Breast cancer is the second most common cancer in women in Ireland with one in ten women developing breast cancer in their lifetime. Thankfully, however, through advances in treatment options, early diagnosis and improved treatment availability, breast cancer mortality is steadily declining. In fact, 80% of women with breast cancer live at least five years after their diagnosis. Research into new, better treatments, and why some cancers don’t respond to current treatment is constantly on-going to further improve the outcome for breast cancer patients.
Our research in the NICB, led by Dr. Norma O’Donovan and Prof. John Crown, aims to discover new strategies to prevent or overcome resistance to breast cancer drugs. HER2-positive breast cancer overproduces the HER2 protein, a protein located on the surface of the cell that stimulates cancer growth. HER2-positve breast cancer accounts for roughly 20% of all breast cancers. Historically, this type of breast cancer was highly aggressive and patients with this disease had a poor prognosis. However, the advent of HER2-targeted therapies, such as Herceptin and lapatinib, has greatly improved the outcome for these patients. Unfortunately, these HER2-targeted drugs do not work for some patients as cancers can be resistant to these drugs or can develop resistance over the course of treatment.

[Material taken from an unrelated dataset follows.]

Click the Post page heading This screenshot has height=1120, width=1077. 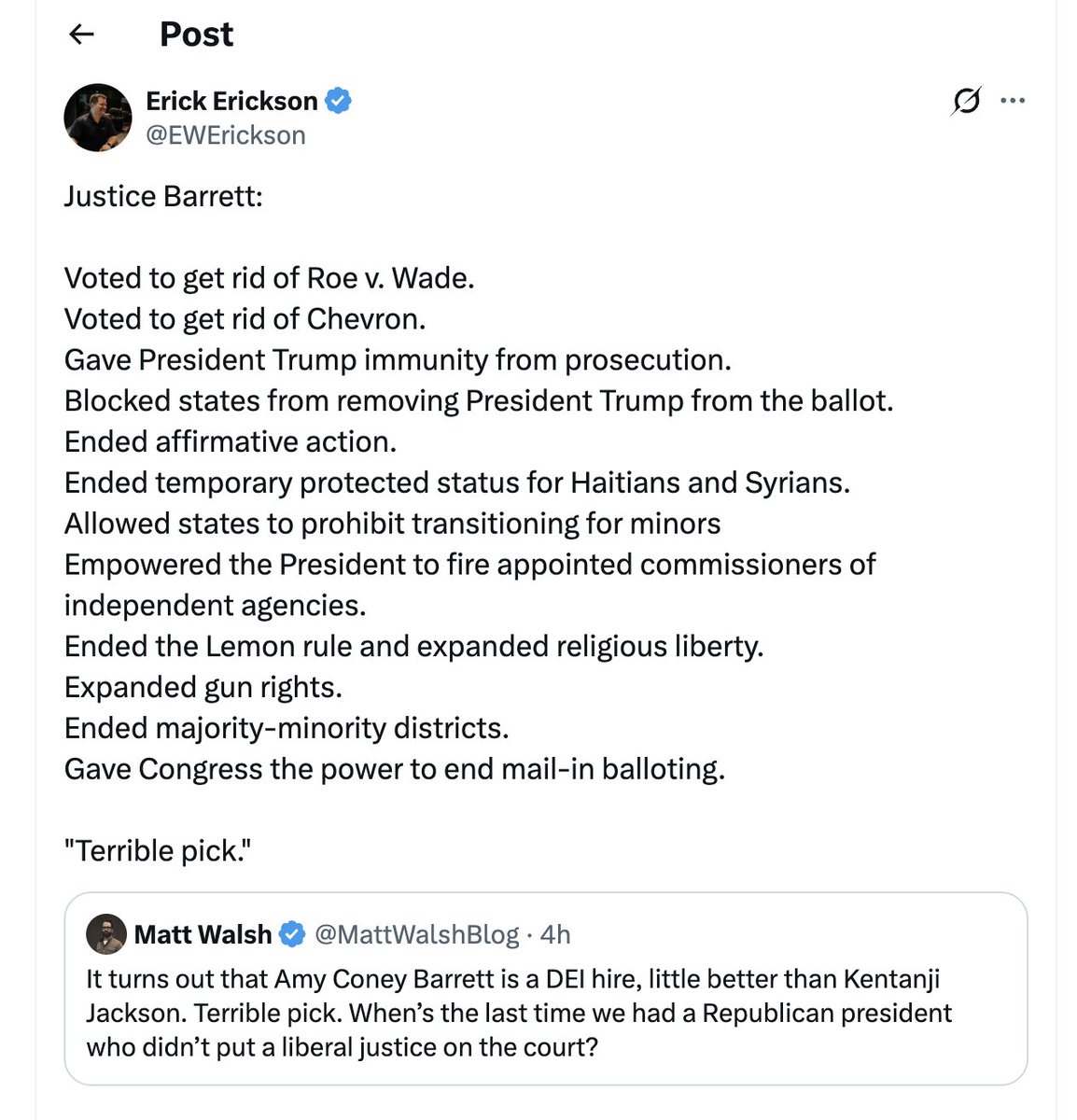coord(196,35)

Our work aims to find alternative treatments for patients with HER2-positive breast cancer resistant to these drugs. We do this by examining differences in gene activity and levels of specific proteins between HER2-positive breast cancer cells that are sensitive to these drugs and cells that are resistant. We also look for changes in breast cancer cells as they are treated with HER2-targeted therapies and develop resistance. This gives us an insight into what molecules are driving the resistance to treatment. These molecules may act as markers of resistance, which can inform clinicians if a patient would benefit from alternative HER2-targeted therapies, or may be something we could target with other drugs and overcome resistance to HER2-targeted therapies.

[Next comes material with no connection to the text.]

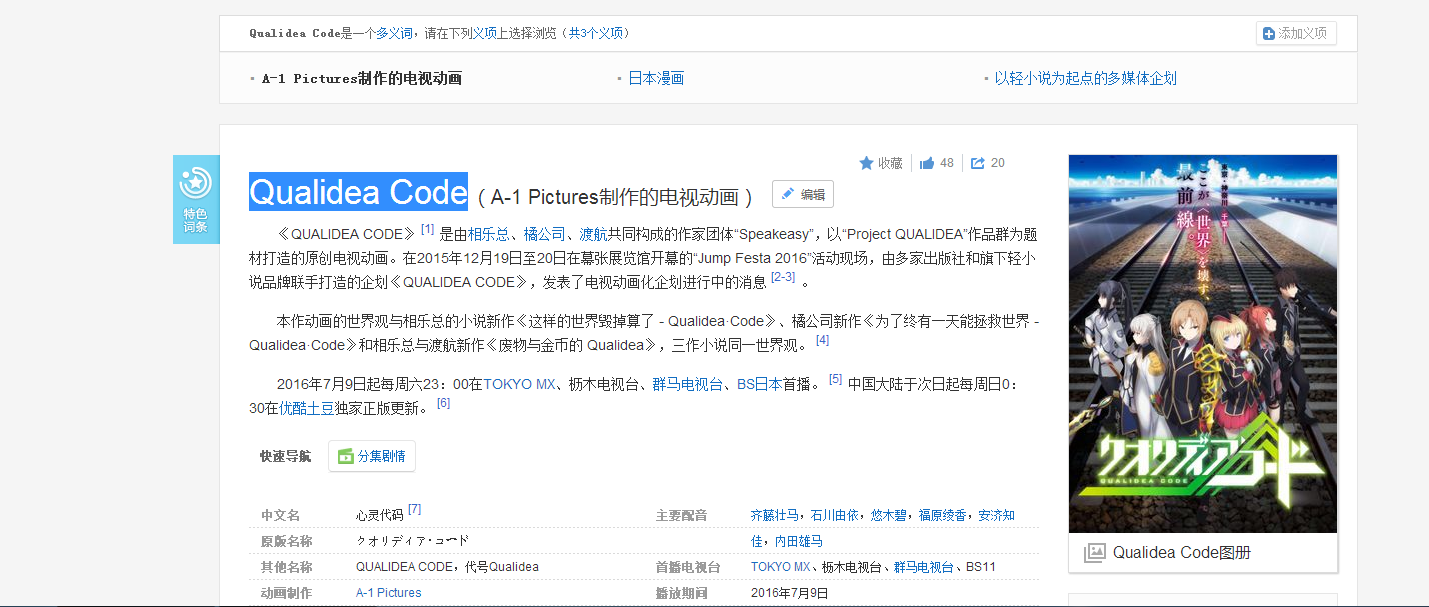
Task: Select the 以轻小说为起点的多媒体企划 entry
Action: (x=1085, y=78)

During my PhD, I have been fortunate to work in Dr. Dennis Slamon’s laboratory in University of California, Los Angeles (UCLA), where I examined the sensitivity of a panel of breast cancer cell lines to particular drugs. Dennis Slamon is a pioneer in cancer research. He and his colleagues discovered the link between HER2 and breast cancer. This led to the development of Herceptin, which was one of the first targeted therapies in cancer and revolutionised the treatment of HER2-positive breast cancer. The story of Herceptin’s development is sometimes stranger than fiction, with the project derided in the beginning by funding agencies and fellow oncologists alike. However, Herceptin has become standard of care in HER2-positive breast cancer, and, in fact, the story of Herceptin has been made into a movie, with Harry Connick Jr. as Dennis Slamon.

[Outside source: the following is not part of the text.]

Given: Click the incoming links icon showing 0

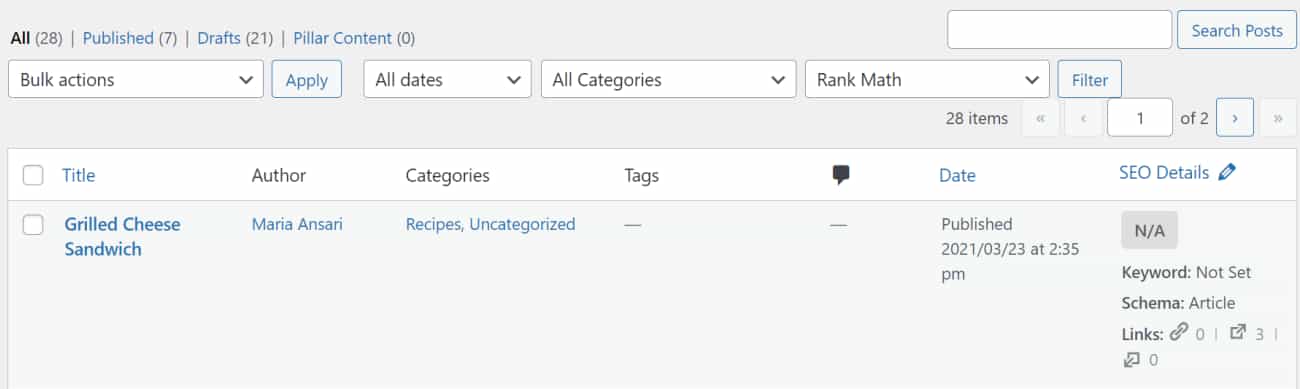Looking at the screenshot, I should [1132, 359].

[embedyt] http://www.youtube.com/watch?v=vsa7oTsYaEE[/embedyt]Our research is part of the Irish Cancer Society’s first collaborative cancer research centre Breast Predict. Breast Predict brings together breast cancer researchers across the country, including laboratory and computational scientists and clinicians. In addition to our research, the Breast Predict team of researchers are developing a national breast cancer biobank that includes tumour and blood samples from almost every breast cancer patient in Ireland, are investigating how breast cancers change over time while on treatment, and whether drugs such as aspirin and statins taken before a patient’s diagnosis can affect their response to treatment.